Kimberly Hively was a part-time adjunct professor at a community college for several years but was denied six full-time positions over a five-year period. When her part-time contract was finally not renewed, she sued, alleging that the decisions were motivated purely by the fact that she is a lesbian. The trial court granted Ivy Tech’s motion to dismiss, finding that Title VII did not protect claims of sexual orientation discrimination.

In late July, a 7th Circuit panel (Judges Bauer, Ripple, and Rovner) upheld the dismissal, explaining that it was bound by 7th Circuit precedent holding that sexual orientation was not protected. Although sympathetic to Ms. Hively’s plight, without U.S. Supreme Court or Congressional action, the panel wrote that it was compelled to find that sexual orientation was not recognized as a protected status under Title VII. 830 F.3d 698 (2016). 

On October 11, 2016, however, the 7th Circuit withdrew the opinion and granted Ms. Hively’s motion for rehearing en banc before the entire court (2016 WL 6768628, Oct. 11, 2016). Oral arguments took place on November 30. In an 8-3 decision authored by Chief Judge Diane Wood on April 4, 2017, the court reversed the trial court decision dismissing Ms. Hively’s complaint. In essence, the majority found that discrimination on the basis of sexual orientation is “a subset of actions taken on the basis of sex.” The court agreed with Hively’s arguments that Ivy Tech would not have treated her adversely if she were a man in a relationship with a woman (comparative discrimination, including concepts of gender non-conformity) and that prohibited sex discrimination also includes discrimination on the basis of her right to associate intimately with a person of the same sex (associational discrimination). 

Judge Sykes’ dissent was critical of the majority and concurring opinions’ apparent stray from statutory construction principles, chiding the majority for circumventing the legislative process in favor of what Judge Sykes viewed as a judicially created amendment to Title VII. Focusing more on originalism principles, the dissent felt bound to analyze Title VII’s definition of “sex” at the time of its enactment, not in contemporary terms. Therefore, Judge Sykes found that classifying individuals on the basis of sexual orientation is different from classifying individuals by sex because sexual orientation discrimination does not draw the male/female distinctions required by Title VII, especially where homosexual versus heterosexual distinctions were not contemplated by the drafters at the time of Title VII’s enactment.

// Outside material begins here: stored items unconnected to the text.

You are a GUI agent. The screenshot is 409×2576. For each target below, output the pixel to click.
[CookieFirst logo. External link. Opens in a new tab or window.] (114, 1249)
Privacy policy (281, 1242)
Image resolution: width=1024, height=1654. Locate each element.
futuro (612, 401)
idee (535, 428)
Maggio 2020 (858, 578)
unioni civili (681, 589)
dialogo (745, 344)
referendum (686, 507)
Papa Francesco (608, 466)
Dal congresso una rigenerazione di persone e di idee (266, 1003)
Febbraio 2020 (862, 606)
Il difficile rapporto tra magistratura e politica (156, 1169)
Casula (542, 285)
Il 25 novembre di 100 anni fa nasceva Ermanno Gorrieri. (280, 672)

Unless and until the Supreme Court takes up the challenge of resolving the conflict, whether sexual orientation is a protected status under Title VII depends on the jurisdiction where your company conducts business. Regardless of the status of the law, many employers already have policies in place that prohibit discrimination on the basis of sexual orientation, and there would be no reason to alter those policies now. But the Hively decision is a game-changer in the Title VII arena, and how the decision will impact other courts remains to be seen.